Die letzten zwei Tage konnte ich mein Navi-Problem erfolgreich verdrängen, doch nun ist es wieder da. Von dem freundlichen Portier des Hotel Milanos lasse ich mir den Weg zu einer Autowerkstatt erklären. Leider befinde ich mich auf meinem Weg aus Verona hinaus wieder einmal auf der falschen Fahrbahnspur. Ich bin ganz links, muss aber nach ganz rechts, neben mir noch drei weitere Autos und ich fahre mal wieder an der Ausfahrt vorbei und befinde mich nicht auf dem Weg zur Autowerkstatt, sondern auf der Autobahn. Na ja, wenigstens auf der, die nach Viareggio führt, dem nächsten Halt meiner Reise. Resigniert setze ich ohne ein funktionierendes Navi meinen Weg fort, doch kurz vor Viareggio verliert mich meine Zuversicht und ich frage an einer Raststätte mal wieder nach einer Autowerkstatt. An dieser Stelle möchte ich mit einem Vorurteil aufräumen, das man gemeinhin gegen Italiener hegt: Sie können kein Englisch. Ich kann diese Behauptung überhaupt nicht bestätigen. Die Italiener können sehr wohl Englisch, ich aber anscheinend nicht, jedenfalls nicht so, dass man es in Italien versteht. Irgendwann durchschaut der freundliche Angestellte aber meine pantomimischen Versuche, einen Automechaniker darzustellen und zeichnet mir „a little map“ auf, die mich zur nächsten Werkstatt führen soll. Mit Hilfe meines tollen Plans finde ich schließlich absolut überraschend die Autowerkstatt und mit ganz wenigen Handgriffen ist sowohl mein Navi—als auch mein Verdeck-Problem gelöst. Und das ganze kostet mich nur fünf Euro. Ich gebe dem Mechaniker zehn und biete meine ganze Willenskraft auf, um ihm nicht zu küssen und um den Hals zu fallen. Er sieht auch gar nicht mal schlecht aus.

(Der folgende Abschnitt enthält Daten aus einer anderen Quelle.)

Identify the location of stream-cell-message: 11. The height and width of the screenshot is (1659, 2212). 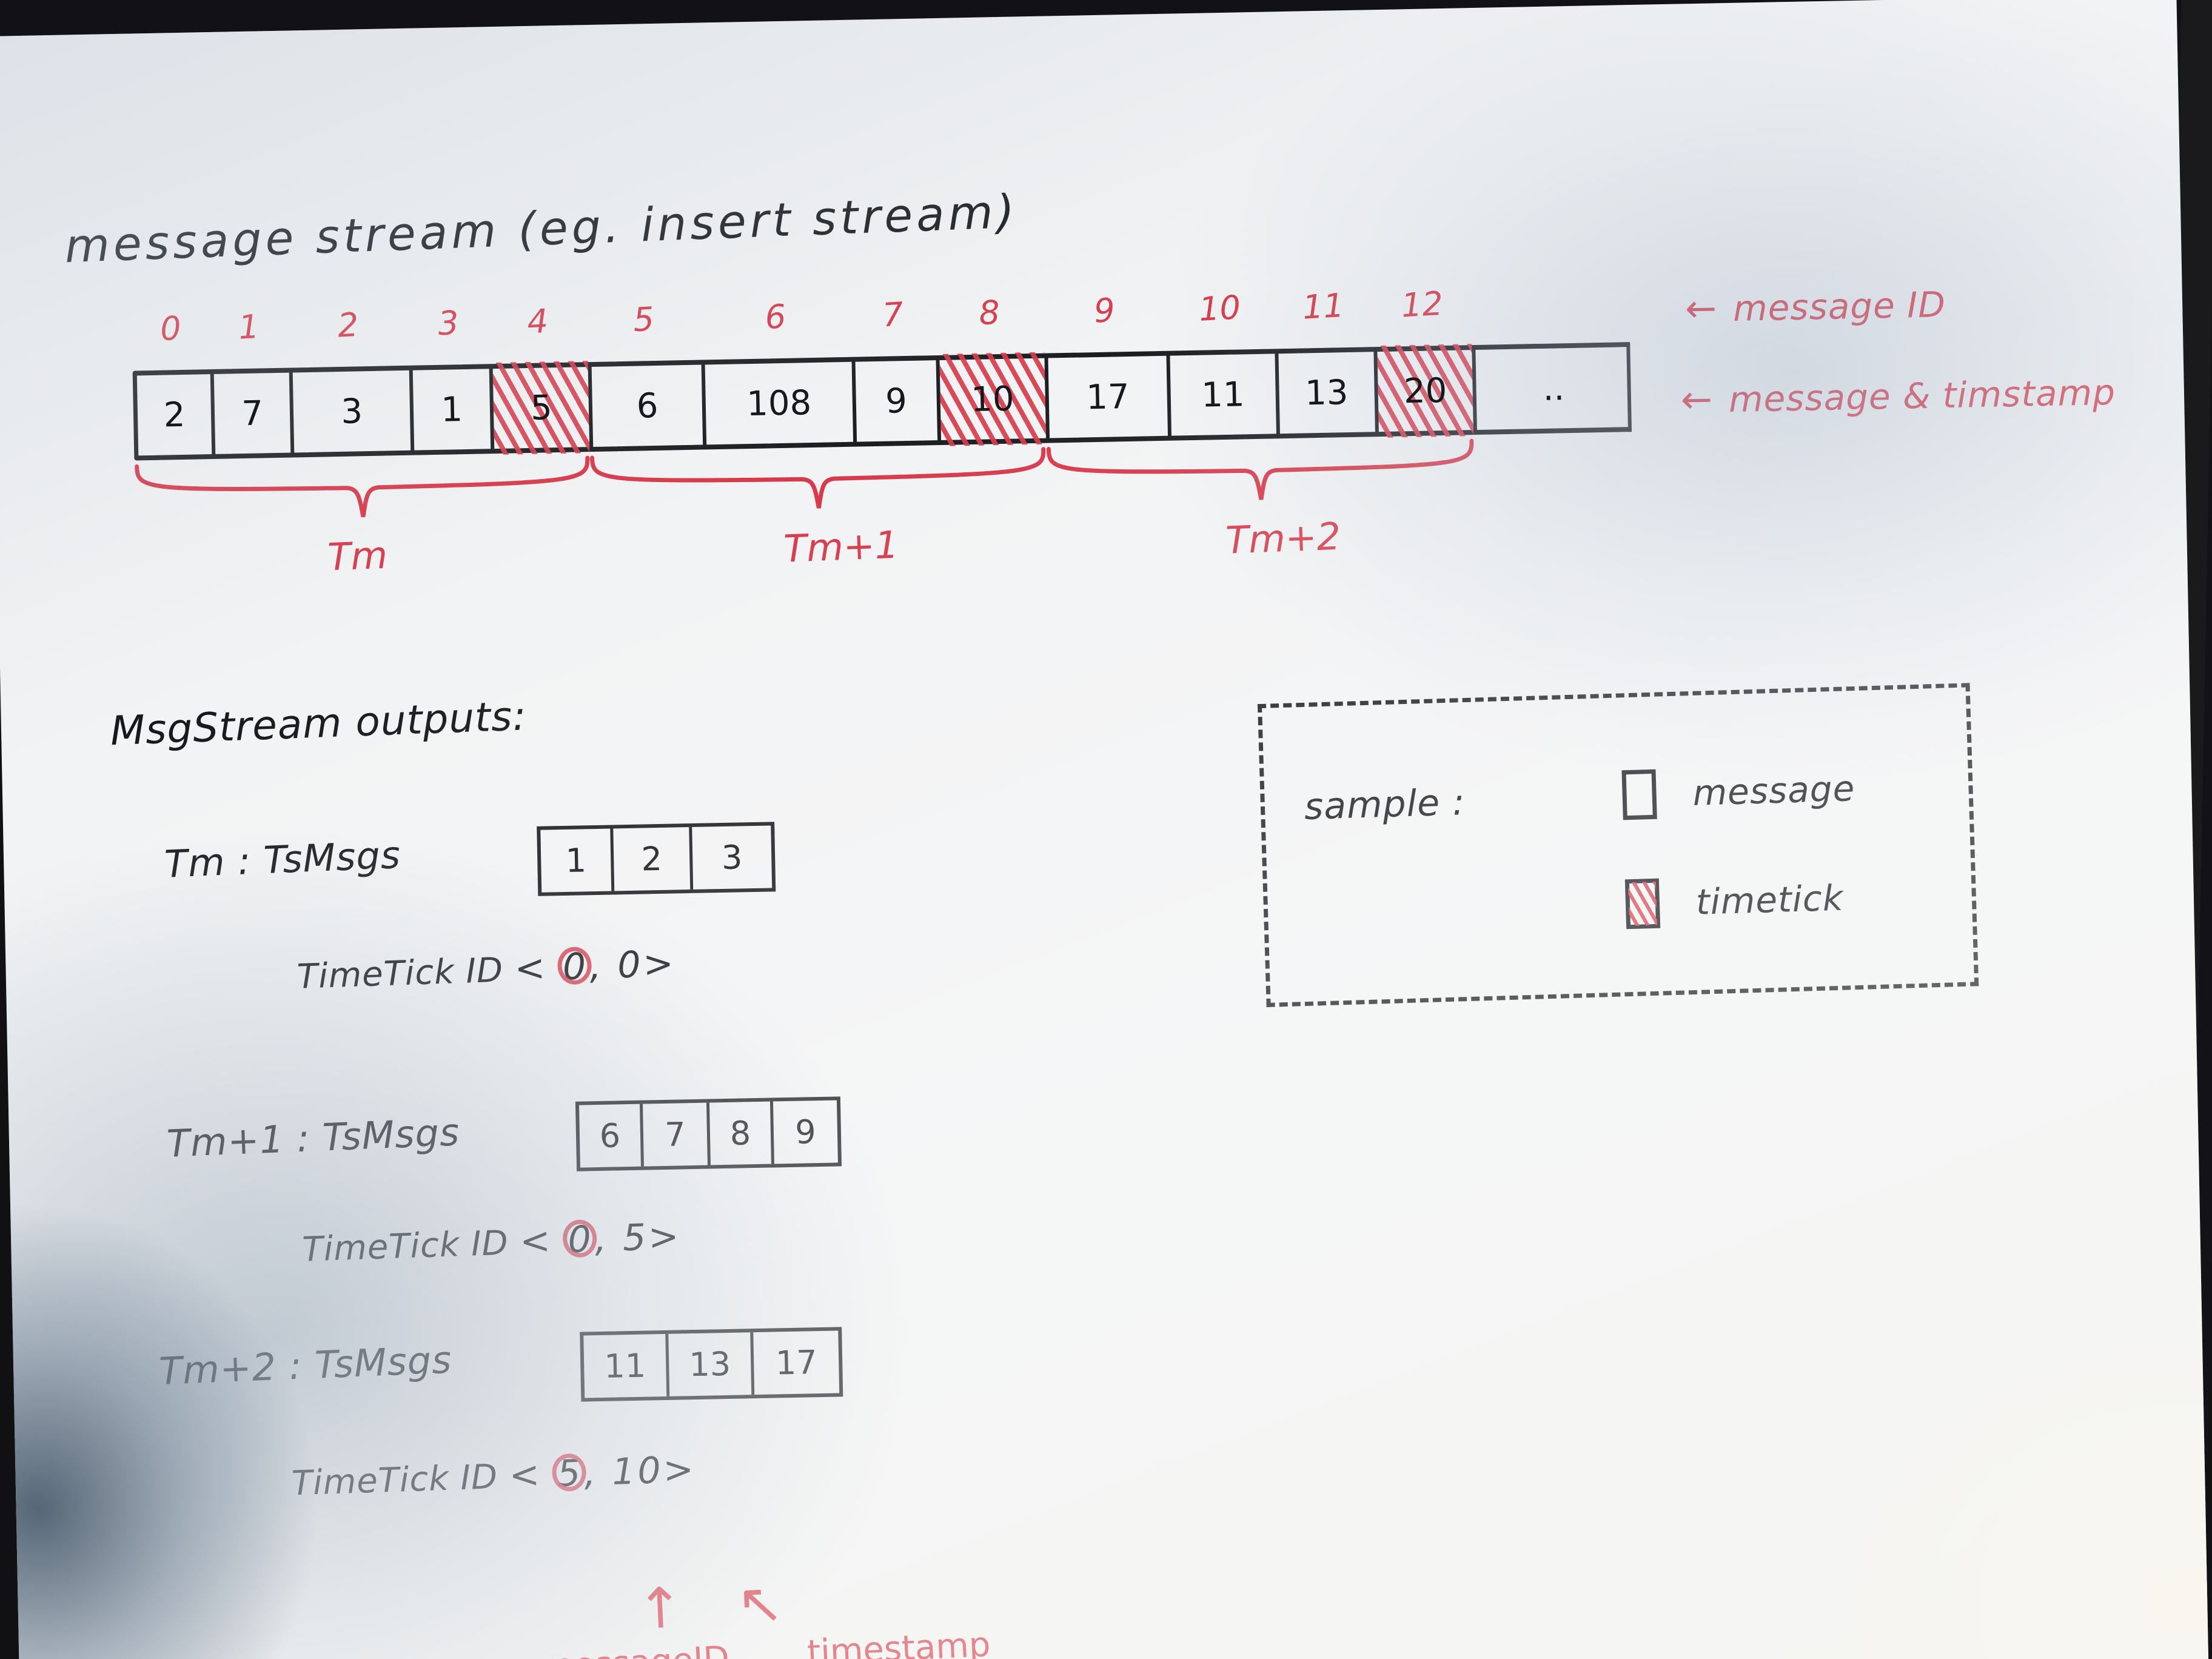
(1220, 395).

Nur kurze Zeit später checke ich im Grand Hotel von Viareggio ein und sehe ES das erste Mal – das Meer. Wie ich es liebe! Ich kann es kaum erwarten, dorthin zu gehen und Erinnerungen an unzählige Familienurlaube in Italien steigen in mir auf. Der Strand ist jetzt, außerhalb der Touristensaison, noch etwas verwahrlost. Ich überlege kurz, ob ich zu Recherchezwecken ein kleines Bad im Meer wagen soll, doch nachdem ich meinen großen Zeh ins Wasser getaucht habe, entscheide ich mich sofort dagegen. An dieser Stelle des Romans werde ich einfach improvisieren. Anschließend schlendere ich über den Pier, wo Lydia letztendlich ihren Lorenzo treffen wird, und schaue zu, wie die Sonne langsam tiefer sinkt.
Nach Verona und Meran bin ich von Viareggio ein wenig enttäuscht. Außer einem wirklich schönen Hafen hat das Örtchen nicht allzu viel zu bieten, aber zumindest finde ich eine elegante Villa, in dem ich die Tochter von Lorenzo wohnen lassen werde. Während ich davor stehe und meine Eindrücke notiere, spielt jemand Klavier. Schön!
Abends wandere ich nur von einem runden Mond begleitet mit einem Tränengasfläschchen in der einen Hand und meiner Sportpfeife in der anderen Hand (sie ist unglaublich laut) durch ein absolut verlassenes Viareggio, um in der Trattoria Tre Marchetti etwas essen zu gehen. Später als ich wieder in meinem Zimmer im Grand Hotel bin, fühle ich mich in meinem riesigen Bett das erste Mal auf meiner Italien-Reise doch ein wenig einsam.